I butted in. ‘I wasn’t aware we had to pay for the water. I bought the tea, you know.’
Both of them looked at me as if I was raving mad. Charley said, ‘We know you bought some tea, you idiot. Now for Christ’s sake just put another sixpence in the tea kitty or we won’t get a cup of tea this morning.’ I did as I was bid.
We made our way back to the shed and the cooper’s shop. Charley opened a tin of Libby’s evaporated milk and poured the whole lot into the teapot, then added a mug of Tate & Lyle sugar. He stirred the lot together with a piece of wood, then called, ‘Beer-oh.’
The barrows went to the ground, tea chests and all, as the gang hurried to get their first drink for three hours. They sat sipping the brew with relish and I have to admit it was the finest cup of tea I had ever tasted.
‘Well, son,’ said Charley, ‘what do you think of that?
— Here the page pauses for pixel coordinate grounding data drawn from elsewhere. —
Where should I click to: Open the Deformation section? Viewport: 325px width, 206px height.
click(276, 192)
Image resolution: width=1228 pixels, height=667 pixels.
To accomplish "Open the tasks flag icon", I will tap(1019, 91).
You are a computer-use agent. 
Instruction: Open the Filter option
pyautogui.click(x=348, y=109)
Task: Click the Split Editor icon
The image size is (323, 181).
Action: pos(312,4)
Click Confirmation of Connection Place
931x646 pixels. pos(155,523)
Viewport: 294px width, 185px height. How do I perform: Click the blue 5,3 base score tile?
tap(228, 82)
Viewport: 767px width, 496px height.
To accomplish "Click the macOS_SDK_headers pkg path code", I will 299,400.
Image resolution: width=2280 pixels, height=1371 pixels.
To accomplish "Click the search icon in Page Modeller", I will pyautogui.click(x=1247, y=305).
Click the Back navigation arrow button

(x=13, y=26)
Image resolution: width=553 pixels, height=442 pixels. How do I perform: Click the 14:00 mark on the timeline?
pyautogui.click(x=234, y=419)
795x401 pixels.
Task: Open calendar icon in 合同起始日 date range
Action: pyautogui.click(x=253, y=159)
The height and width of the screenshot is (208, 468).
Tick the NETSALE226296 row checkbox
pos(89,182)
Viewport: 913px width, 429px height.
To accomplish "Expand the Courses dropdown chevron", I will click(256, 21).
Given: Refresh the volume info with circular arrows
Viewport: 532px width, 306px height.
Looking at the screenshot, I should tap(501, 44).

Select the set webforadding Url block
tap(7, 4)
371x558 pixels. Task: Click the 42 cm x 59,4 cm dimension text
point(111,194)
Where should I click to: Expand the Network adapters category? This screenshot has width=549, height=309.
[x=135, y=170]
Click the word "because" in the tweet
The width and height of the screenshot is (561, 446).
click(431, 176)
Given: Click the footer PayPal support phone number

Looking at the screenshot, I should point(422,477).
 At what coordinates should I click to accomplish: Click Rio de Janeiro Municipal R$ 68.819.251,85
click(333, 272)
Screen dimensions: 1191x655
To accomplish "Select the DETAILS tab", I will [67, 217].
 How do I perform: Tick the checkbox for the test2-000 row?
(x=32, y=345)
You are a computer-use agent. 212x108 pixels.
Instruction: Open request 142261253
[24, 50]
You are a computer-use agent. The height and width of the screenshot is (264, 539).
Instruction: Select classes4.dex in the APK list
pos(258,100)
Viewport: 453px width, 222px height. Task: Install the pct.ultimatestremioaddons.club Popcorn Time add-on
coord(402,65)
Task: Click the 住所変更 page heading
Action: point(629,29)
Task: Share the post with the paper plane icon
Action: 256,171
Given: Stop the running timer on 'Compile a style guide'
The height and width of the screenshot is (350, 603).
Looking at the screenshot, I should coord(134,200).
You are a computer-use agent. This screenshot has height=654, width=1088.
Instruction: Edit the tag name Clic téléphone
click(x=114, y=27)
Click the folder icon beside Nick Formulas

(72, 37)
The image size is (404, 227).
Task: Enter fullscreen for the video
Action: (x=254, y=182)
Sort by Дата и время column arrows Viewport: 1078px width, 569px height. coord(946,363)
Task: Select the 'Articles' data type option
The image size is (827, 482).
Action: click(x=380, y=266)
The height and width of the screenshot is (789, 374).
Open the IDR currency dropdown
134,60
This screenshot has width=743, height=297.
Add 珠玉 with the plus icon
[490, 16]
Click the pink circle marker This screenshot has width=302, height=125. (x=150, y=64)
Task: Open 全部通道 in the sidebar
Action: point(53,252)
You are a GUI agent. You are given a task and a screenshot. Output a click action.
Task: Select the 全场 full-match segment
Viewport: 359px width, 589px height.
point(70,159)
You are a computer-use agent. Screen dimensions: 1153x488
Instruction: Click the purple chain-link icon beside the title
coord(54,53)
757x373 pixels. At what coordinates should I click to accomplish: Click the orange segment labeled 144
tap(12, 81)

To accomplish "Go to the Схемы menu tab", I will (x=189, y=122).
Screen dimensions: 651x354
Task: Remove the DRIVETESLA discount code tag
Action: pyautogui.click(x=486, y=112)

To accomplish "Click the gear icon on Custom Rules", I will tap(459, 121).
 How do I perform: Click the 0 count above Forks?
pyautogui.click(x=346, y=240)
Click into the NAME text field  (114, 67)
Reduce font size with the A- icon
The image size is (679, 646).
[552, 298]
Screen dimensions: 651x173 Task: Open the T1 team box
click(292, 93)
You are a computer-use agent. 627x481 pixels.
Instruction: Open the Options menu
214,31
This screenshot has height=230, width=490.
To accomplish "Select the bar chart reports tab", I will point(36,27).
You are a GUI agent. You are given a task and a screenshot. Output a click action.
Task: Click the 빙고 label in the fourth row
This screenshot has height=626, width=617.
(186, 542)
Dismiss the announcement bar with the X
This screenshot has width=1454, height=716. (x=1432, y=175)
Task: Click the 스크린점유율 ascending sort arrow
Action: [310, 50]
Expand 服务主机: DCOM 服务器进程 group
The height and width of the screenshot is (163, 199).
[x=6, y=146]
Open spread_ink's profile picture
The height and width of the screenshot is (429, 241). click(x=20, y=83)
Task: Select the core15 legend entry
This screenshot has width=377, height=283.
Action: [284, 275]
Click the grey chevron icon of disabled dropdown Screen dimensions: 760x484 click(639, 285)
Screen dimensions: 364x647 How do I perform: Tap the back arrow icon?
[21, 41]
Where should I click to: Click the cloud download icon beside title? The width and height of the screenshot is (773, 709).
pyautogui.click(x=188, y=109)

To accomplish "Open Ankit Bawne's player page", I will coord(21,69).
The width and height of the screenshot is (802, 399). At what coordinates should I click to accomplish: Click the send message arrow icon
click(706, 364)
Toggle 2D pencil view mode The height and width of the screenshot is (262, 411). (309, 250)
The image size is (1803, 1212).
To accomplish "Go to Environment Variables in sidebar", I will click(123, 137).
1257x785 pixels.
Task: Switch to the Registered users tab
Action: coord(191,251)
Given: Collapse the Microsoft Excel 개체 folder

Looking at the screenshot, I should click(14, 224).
Now that’s a cup of tea, isn’t it?’
‘Marvellous!’ I had to admit. ‘Marvellous!’
‘Then there ends your first tea-making lesson,’ Charley said. ‘Now you can go back up in the crane and do what you’re best at. The lighterman is waiting for you to put the barge beam back on.’
So I did.
4
BIG DAVE AND THE
FERRY BOAT INCIDENT
He was known as Big Dave for one simple reason: he was big. But he was also immensely strong. Some of the dockers who knew him well, and worked with him quite often, said he was as strong as a horse, and I, for one, wouldn’t doubt it. Big Dave was an easy-going, genial bloke, but he was not a person to be put upon, or to be made a fool of either. No one had ever seen him really upset, but it had to be assumed he could get very nasty if agitated.